Ulpian

Related civilization: Imperial Rome

Major role/position: Lawyer

Life

Ulpian (UHL-pee-uhn) is one of the last of the canonical Roman jurists and perhaps the most prolific, with more than 280 works attributed to him. Yet despite the extent of his writings, little can be ascertained with certainty about his life. That he was born in the East, probably Tyre, of a family long since granted the Roman franchise is only a learned conjecture, and his putative birth date of 172 c.e. is a backdating from his association with Papinian as an assessor (along with his rival jurist, Paul) during the latter’s praetorian prefecture.

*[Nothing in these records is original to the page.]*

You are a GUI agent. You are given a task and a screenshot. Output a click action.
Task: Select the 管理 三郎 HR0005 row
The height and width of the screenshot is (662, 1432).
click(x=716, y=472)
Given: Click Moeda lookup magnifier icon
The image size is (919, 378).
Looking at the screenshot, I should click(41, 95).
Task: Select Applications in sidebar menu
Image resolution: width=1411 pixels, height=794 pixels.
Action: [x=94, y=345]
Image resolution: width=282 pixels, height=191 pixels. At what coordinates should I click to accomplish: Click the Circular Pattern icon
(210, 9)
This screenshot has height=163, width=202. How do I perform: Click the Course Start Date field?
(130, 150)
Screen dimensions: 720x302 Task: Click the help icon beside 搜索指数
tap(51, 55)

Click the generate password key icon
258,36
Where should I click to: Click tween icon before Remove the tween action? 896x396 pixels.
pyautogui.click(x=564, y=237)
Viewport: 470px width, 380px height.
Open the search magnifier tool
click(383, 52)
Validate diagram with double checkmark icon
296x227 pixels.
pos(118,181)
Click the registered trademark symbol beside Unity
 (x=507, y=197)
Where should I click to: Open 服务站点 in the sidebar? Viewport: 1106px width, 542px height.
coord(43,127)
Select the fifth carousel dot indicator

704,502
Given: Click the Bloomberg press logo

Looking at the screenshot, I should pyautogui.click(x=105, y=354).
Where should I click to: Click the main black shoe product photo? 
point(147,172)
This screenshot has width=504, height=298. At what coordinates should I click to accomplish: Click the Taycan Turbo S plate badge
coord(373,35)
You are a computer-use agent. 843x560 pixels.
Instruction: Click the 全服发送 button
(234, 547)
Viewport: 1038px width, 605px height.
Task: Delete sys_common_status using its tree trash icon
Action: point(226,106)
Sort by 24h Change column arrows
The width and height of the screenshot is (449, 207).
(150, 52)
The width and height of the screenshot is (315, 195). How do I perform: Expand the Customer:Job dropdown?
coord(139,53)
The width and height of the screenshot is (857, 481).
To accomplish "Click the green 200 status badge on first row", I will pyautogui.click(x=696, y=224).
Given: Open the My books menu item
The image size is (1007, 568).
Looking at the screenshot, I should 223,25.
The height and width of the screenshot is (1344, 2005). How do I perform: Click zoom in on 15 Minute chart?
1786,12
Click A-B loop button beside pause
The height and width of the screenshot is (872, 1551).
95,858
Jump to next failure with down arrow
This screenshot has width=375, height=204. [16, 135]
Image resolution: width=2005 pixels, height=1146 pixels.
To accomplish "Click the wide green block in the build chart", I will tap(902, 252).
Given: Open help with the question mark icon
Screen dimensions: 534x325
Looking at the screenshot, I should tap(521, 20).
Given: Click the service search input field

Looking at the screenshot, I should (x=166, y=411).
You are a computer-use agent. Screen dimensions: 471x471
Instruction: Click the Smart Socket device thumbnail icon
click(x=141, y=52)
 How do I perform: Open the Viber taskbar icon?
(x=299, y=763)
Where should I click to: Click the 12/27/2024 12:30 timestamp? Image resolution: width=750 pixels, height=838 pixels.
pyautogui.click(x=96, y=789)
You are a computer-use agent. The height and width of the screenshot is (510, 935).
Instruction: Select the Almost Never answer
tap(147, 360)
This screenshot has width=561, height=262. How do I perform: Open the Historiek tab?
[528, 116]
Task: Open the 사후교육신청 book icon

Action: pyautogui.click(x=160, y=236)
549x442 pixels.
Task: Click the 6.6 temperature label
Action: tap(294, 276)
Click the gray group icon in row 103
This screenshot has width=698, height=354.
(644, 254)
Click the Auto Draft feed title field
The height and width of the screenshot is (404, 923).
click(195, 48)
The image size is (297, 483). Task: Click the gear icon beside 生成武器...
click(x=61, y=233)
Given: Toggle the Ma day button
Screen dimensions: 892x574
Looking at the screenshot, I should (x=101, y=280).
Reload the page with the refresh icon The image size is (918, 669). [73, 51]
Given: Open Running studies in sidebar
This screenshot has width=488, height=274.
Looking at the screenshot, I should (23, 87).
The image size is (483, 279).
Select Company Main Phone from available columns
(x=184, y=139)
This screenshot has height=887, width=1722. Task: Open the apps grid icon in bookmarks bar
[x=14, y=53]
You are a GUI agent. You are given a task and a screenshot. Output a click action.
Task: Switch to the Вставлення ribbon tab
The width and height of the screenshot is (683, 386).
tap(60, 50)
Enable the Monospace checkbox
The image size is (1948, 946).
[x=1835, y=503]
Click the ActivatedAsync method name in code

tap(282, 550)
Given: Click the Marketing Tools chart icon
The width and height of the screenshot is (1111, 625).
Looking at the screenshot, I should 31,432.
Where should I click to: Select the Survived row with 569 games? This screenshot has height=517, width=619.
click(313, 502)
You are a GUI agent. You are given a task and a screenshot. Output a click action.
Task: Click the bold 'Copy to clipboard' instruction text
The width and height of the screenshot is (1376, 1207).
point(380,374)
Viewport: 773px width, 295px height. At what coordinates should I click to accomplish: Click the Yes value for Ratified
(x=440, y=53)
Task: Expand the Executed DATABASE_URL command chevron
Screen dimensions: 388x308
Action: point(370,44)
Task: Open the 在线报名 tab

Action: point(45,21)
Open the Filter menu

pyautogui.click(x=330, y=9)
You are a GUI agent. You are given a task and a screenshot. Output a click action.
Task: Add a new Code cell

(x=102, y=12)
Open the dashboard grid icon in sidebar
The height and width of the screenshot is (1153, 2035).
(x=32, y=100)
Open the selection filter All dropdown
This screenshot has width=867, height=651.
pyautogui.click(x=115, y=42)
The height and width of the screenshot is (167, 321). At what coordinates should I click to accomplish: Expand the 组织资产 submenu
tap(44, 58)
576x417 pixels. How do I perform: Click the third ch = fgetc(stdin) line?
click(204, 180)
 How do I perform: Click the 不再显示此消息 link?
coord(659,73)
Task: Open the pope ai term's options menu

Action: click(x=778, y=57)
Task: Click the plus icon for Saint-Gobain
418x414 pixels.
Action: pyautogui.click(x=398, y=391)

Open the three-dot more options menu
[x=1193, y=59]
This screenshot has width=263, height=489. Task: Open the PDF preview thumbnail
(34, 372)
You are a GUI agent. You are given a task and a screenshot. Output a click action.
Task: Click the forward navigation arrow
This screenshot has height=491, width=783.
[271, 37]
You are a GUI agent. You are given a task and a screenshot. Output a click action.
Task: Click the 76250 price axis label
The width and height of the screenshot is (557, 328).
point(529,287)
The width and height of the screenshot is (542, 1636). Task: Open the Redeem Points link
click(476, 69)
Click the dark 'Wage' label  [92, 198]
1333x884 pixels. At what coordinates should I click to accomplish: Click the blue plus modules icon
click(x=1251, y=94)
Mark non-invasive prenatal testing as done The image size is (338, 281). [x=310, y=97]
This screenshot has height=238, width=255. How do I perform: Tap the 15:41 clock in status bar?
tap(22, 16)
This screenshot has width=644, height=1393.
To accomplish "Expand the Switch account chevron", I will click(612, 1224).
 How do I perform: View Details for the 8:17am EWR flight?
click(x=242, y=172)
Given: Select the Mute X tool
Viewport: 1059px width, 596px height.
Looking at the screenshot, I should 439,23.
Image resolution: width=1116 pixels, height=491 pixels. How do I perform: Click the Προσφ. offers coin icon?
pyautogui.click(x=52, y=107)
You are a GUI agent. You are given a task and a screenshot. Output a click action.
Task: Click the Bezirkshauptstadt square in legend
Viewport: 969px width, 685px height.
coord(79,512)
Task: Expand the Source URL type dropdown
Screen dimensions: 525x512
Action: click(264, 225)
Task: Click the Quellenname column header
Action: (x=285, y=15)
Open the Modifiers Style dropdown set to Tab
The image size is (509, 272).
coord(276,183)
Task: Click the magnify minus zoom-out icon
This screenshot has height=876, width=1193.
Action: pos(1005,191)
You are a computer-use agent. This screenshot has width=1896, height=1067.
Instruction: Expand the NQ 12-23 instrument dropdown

Ulpian at some point (possibly 202-209 c.e.) held the post a libellis (secretary for petitions) under Lucius Septimius Severus, and he accompanied Severus on his military expeditions to Parthia and Britain. After Severus’s death, Ulpian appears to have held no major offices under his successor, Caracalla, but rather devoted himself to writing. The great bulk of his work dates from this period, including his famous commentaries on the praetor’s edict, Ad edictum praetoris (third century c.e.; in Rules of Ulpian, 1880), in eighty-one books, as well as his Ad Sabinum (third century c.e.; in Rules of Ulpian, 1880), in fifty-one books. It has been theorized that much of this work was undertaken at the behest of the new emperor in order to clarify the Roman law for the new citizens enrolled by the Constitutio Antoniana, or Antonine constitution, which made Roman citizens of all free men and women in the empire of 212 c.e.

Ulpian was allegedly exiled, along with Paul, during the reign of Elegabalus, but this cannot be proved. He was clearly restored to power during the subsequent reign of Marcus Aurelius Severus Alexander, holding office as praefectus annonae (responsible for corn supply), then occupying some sort of extraordinary prefecture above the two praetorian prefects. For reasons unclear (possibly as a preemptive strike against men he believed were plotting against him), he executed the two praetorian prefects and became sole prefect, an office he maintained from late 222 c.e. until his own murder by the Praetorian Guards in mid-summer 223 c.e. The motives of the praetorians are not clear, although historian Dio Cassius claims that Ulpian was attempting to shore up the guard’s notoriously lax discipline.

Influence

Ulpian’s imprint can be seen in every area of Roman law. Most famously, citations from his work make up an estimated 40 percent of Justinian I’s Digesta, also known as Pandectae (533 c.e.; The Digest of Justinian, 1920).

Bibliography

Honore, Tony. Ulpian. Oxford, England: Clarendon Press, 1982.

Robinson, Olivia F. The Sources of Roman Law: Problems and Methods for Ancient Historians. New York: Routledge, 1997.

Wells, Colin. The Roman Empire. 2d ed. Cambridge, Mass.: Harvard University Press, 1992.